Роковой ошибки восстановления Польши Александр не совершил. Не разрушились и его к тому времени укрепившиеся отношения с историографом. В последние годы жизни Государь часто бывал в царскосельском домике Карамзина, пил чай с его семьей, подолгу беседовал с самим Николаем Михайловичем. Последняя их беседа, длившаяся несколько часов, состоялась в канун отбытия Императора в Таганрог, откуда ему уже не суждено было вернуться живым.
О чем был тот разговор, так и осталось неизвестным, но в дни междуцарствования Карамзин не покидал дворца, говоря с Императрицей-матерью и Великим Князем Николаем об усопшем – в том числе и об ошибках его, о том непочатом крае дел, что он по себе оставил.
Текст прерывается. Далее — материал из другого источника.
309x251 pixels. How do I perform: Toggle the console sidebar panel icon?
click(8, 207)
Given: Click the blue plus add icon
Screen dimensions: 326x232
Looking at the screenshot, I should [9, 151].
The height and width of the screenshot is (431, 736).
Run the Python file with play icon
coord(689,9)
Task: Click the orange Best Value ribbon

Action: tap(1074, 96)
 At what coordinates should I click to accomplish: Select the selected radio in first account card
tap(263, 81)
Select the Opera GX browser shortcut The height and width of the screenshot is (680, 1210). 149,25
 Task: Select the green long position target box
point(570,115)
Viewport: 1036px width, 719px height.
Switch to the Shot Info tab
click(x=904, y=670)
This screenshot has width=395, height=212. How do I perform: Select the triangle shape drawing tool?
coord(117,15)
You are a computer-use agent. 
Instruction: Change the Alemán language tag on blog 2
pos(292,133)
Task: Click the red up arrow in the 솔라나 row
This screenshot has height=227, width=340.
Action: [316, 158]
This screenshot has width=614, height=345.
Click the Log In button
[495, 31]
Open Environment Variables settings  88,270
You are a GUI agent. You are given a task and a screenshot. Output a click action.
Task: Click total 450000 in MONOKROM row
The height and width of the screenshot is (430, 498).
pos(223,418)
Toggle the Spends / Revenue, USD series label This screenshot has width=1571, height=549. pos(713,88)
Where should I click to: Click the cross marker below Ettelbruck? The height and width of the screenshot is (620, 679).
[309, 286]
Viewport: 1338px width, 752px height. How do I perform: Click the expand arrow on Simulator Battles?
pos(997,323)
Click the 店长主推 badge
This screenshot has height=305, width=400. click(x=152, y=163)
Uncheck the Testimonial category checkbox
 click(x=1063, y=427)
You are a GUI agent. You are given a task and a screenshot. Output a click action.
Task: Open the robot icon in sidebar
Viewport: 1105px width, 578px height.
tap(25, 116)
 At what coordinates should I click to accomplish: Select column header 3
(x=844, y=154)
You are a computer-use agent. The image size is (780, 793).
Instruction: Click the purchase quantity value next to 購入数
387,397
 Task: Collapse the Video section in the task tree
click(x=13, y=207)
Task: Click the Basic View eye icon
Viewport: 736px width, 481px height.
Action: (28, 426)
Императрица иногда прерывала историографа, моля не ранить материнское сердце. «Я говорю не только матери Государя, который скончался, но и матери Государя, который готовится царствовать», - отвечал Карамзин, который в отличие от большинства (включая самого Николая) был посвящен Александром в тайну престолонаследия. Зная, что царствовать будет Николай, он старался в эти часы донести до него все то, что столько лет пытался донести до его брата.
Великий Князь, впрочем, в это время был куда больше занят мыслями о заговоре, о котором в свою очередь не знал Николай Михайлович.
В день бунта на Сенатской площади Императрица-мать не находила себе места. Чтобы успокоить ее, Карамзин вышел из дворца. Он пробивался через гущу толпы, спорил с теми, кто выражал сочувствие восставшим, подвергая себя тем самым большому риску, ибо разгоряченные головы могли напасть на него. Слава Богу, этого не произошло, и Карамзин добрался до находившегося на Адмиралтейском бульваре молодого Императора. Через несколько дней Николай Михайлович сообщал о пережитом 14 декабря: «Я был во дворце с дочерьми; выходил и на Исаакиевскую площадь, видел ужасные лица, слышал ужасные слова, и камней пять-шесть упало к моим ногам. Новый Император показал неустрашимость и твердость. Первые два выстрела рассеяли безумцев с «Полярною Звездою», Бестужевым, Рылеевым и достойными их клевретами. Милая жена моя, нездоровая, прискакала к нам во дворец около семи часов вечера. Я, мирный историограф, алкал пушечного грома, будучи уверен, что не было иного способа прекратить мятеж. Ни крест, ни митрополит не действовали. (…) В полночь я с тремя сыновьями ходил уже по тихим улицам, но в 11 часов утра, 15 декабря, видел еще толпы черни на Невском проспекте».
Напряжение тех дней роковым образом сказалось на некрепком здоровье пожилого историографа. Он скончался полгода спустя, не дожив и до 60 лет.
Николай Михайлович Карамзин на протяжении всей жизни оставался верен своим убеждениям. Незадолго до смерти он писал: «Я враг революций, но мирные эволюции необходимы; они всего удобнее в правлении монархическом». Лишь эволюционный путь развития без «потрясений» и «переломов» признавал наш великий гений. Лишь прогресс, основанный на совершенствовании самого человека, почитал служащим действительным, а не внешним переменам. Формулу такого прогресса вывел он в короткой и простой формуле, подходящей, пожалуй, всякому человеку: «Будем в среду немного лучше того, как мы были во вторник, и довольно для нас, ленивых».